When and Where to Pray
August 23, 2010 | by Stefan Slonevskiy | Category: Devotions No Comments
No one in his senses, if he has any power of ordering his own day, would reserve his chief prayers for bedtime — obviously the worst possible hour for any action which needs concentration. The trouble is that thousands of unfortunate people can hardly find any other…. My own plan, when hard pressed, is to seize any time, and place, however suitable, in preference to the last waking moment. On a day of traveling–with, perhaps, some ghastly meeting at the end of it–I’d rather pray sitting in a crowded train than put it off till midnight when one reaches a hotel bedroom with aching head and dry throat and one’s mind partly in a stupor and partly in a whirl. On other, and slightly less crowded, days a bench in a park, or a back street where one can pace up and down, will do…
The relevant point is that kneeling does matter, but other things matter even more. A concentrated mind and a sitting body make for better prayer than a kneeling body and a mind half asleep. Sometimes these are the only alternatives….

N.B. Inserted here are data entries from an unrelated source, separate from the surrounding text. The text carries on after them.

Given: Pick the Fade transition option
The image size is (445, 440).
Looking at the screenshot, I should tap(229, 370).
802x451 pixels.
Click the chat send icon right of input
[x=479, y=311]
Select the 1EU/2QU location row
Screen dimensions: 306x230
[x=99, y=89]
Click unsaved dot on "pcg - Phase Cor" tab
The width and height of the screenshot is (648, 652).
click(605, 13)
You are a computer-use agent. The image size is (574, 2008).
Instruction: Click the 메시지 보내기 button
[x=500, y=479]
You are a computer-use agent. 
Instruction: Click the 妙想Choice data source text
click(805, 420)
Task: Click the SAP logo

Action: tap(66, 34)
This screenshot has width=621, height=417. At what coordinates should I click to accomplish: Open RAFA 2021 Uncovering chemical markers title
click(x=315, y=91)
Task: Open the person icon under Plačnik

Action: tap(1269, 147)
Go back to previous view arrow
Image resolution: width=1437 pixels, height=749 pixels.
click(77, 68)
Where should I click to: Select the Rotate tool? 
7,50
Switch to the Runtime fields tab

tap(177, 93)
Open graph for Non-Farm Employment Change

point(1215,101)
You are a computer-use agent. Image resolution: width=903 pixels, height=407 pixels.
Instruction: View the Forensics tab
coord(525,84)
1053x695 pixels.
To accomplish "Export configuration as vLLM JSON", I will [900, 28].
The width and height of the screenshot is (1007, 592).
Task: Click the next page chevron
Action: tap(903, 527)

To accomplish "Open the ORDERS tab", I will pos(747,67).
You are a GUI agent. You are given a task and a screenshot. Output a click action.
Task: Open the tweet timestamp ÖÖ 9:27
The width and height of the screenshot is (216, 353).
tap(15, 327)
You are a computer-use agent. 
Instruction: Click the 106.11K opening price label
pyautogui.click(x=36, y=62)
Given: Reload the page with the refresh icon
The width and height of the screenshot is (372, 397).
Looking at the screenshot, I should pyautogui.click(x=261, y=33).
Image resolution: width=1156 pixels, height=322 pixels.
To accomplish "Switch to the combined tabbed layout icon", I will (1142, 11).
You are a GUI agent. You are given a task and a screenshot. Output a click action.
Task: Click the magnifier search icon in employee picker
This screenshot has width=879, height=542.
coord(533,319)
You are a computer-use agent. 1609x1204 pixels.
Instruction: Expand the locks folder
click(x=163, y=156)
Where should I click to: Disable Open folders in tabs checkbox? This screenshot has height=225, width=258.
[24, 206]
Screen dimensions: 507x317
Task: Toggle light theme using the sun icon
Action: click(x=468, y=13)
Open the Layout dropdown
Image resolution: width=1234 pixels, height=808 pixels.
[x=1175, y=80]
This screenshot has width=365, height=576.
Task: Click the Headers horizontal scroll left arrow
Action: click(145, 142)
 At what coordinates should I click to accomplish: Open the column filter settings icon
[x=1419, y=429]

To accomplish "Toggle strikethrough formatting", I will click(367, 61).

A clergyman once said to me that a railway compartment, if one has it to one’s self, is an extremely good place to pray in ‘because there is just the right amount of distraction.’ When I asked him to explain, he said that perfect silence and solitude left one more open to the distractions which come from within, and that a moderate amount of external distraction was easier to cope with. I don’t find this so myself, but I can imagine it.